With a price tag of more than $2 billion, it’s easy to see how a submarine that’s two years away from construction ended up on the chopping block. But the costs associated with each boat have come down significantly since the program began, and opponents of the cut say removing one boat from the program now could reverse that trend.

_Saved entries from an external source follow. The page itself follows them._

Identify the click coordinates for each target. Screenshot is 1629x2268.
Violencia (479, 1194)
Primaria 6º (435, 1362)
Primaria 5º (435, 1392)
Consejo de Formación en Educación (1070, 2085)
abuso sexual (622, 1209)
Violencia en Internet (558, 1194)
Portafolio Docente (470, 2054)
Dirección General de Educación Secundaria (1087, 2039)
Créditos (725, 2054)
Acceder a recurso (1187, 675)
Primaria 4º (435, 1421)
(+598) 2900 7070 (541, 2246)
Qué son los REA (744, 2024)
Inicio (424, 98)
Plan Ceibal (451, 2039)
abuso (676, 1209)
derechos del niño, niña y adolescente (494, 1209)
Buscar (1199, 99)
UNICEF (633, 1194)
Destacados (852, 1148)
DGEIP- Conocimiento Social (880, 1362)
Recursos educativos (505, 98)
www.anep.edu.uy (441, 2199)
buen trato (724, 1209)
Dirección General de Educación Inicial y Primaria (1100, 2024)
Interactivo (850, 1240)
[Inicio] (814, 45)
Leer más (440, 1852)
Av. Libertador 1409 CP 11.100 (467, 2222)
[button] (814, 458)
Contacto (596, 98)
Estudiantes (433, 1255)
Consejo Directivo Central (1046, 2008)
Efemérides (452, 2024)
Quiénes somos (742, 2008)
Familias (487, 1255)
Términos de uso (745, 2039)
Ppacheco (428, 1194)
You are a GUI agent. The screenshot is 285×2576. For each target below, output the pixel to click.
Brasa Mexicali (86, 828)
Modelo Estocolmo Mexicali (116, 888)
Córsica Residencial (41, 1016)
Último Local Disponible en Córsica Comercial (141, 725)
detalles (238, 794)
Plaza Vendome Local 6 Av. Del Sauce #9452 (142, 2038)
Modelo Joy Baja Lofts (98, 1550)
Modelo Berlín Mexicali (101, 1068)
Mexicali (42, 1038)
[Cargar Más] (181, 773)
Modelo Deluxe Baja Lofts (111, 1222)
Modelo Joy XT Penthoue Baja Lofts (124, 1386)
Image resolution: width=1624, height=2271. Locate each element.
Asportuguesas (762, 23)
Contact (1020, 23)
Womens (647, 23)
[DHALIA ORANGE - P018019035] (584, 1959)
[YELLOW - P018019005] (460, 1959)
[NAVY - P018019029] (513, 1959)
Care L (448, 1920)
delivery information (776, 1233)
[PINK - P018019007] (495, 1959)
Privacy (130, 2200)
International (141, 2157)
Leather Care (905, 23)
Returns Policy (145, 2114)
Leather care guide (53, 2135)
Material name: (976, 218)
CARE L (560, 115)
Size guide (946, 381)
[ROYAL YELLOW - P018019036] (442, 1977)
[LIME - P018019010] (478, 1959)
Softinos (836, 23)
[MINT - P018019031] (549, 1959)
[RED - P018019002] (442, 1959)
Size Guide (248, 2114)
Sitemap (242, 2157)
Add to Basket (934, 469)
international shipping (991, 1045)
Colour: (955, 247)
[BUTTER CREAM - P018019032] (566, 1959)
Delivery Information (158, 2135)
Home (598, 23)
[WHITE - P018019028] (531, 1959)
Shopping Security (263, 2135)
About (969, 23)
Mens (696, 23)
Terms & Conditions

USS Hawaii returns to Joint Base Pearl Harbor-Hickam after completing a six-month deployment to the western Pacific region In November. U.S. Navy Photo
The Navy estimates that sliding the submarine back to Fiscal Year 2014 from 2018 would reduce the total cost of the other nine boats in the current multiyear deal by roughly $900 million. Cost savings on par with the Navy’s estimate mean building the sub in 2014 would be 35 percent cheaper than doing it four years later. Virginia-class shipbuilders General Dynamic Electric Boat and Huntington Ingalls Industries’ Newport News Shipbuilding add that the continuity of two boats in 2014 would help maintain stability between the supplier base and the workforce.